§ **Task statement**: Would you write out, word for word, each line of the records below from the top through the one holding "Каталог (31, 760)"?

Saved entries
--- START ---
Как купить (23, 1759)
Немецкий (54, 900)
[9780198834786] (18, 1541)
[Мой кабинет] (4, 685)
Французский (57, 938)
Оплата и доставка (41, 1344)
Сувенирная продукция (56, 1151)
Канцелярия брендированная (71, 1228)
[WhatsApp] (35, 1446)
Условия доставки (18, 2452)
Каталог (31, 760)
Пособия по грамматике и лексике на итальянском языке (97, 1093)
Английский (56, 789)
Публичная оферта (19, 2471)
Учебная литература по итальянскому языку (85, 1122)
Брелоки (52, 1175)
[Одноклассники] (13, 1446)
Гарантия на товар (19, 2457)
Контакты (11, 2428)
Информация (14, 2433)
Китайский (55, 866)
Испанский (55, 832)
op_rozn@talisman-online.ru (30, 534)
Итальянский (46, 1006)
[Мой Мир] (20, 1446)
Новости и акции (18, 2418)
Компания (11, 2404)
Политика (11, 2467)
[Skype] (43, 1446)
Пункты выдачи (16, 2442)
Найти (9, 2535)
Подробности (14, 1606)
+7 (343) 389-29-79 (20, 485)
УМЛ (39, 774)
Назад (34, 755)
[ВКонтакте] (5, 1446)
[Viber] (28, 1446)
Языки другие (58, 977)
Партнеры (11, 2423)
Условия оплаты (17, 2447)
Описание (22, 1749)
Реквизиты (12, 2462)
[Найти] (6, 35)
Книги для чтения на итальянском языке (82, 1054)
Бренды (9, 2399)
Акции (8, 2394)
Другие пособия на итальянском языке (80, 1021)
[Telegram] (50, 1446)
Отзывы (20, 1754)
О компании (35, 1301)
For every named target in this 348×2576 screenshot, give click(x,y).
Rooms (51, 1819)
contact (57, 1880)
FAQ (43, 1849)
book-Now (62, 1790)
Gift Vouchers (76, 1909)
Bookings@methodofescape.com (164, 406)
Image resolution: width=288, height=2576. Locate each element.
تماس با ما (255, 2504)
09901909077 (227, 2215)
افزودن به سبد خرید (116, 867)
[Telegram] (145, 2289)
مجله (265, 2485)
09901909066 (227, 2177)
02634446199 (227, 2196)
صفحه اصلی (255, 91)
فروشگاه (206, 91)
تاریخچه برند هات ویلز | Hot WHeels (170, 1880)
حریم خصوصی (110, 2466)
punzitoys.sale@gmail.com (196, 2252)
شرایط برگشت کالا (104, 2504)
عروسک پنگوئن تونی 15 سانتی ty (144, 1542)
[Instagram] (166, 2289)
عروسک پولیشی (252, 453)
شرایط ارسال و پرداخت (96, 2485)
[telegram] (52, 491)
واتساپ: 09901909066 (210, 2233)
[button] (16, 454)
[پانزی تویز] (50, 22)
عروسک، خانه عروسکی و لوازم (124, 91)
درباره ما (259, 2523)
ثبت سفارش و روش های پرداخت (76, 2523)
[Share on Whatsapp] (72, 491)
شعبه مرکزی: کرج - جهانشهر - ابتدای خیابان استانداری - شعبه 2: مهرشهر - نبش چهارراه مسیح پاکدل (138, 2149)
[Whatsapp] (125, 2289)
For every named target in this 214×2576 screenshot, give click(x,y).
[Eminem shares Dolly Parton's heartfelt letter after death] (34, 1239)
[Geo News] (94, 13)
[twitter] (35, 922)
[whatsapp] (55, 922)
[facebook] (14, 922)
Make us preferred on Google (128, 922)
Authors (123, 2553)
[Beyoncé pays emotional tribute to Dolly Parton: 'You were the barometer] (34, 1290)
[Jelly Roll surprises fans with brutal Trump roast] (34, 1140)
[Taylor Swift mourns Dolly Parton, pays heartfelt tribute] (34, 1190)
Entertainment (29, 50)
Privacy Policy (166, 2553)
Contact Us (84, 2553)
--- END ---
§ **Result below**:
Как купить (23, 1759)
Немецкий (54, 900)
[9780198834786] (18, 1541)
[Мой кабинет] (4, 685)
Французский (57, 938)
Оплата и доставка (41, 1344)
Сувенирная продукция (56, 1151)
Канцелярия брендированная (71, 1228)
[WhatsApp] (35, 1446)
Условия доставки (18, 2452)
Каталог (31, 760)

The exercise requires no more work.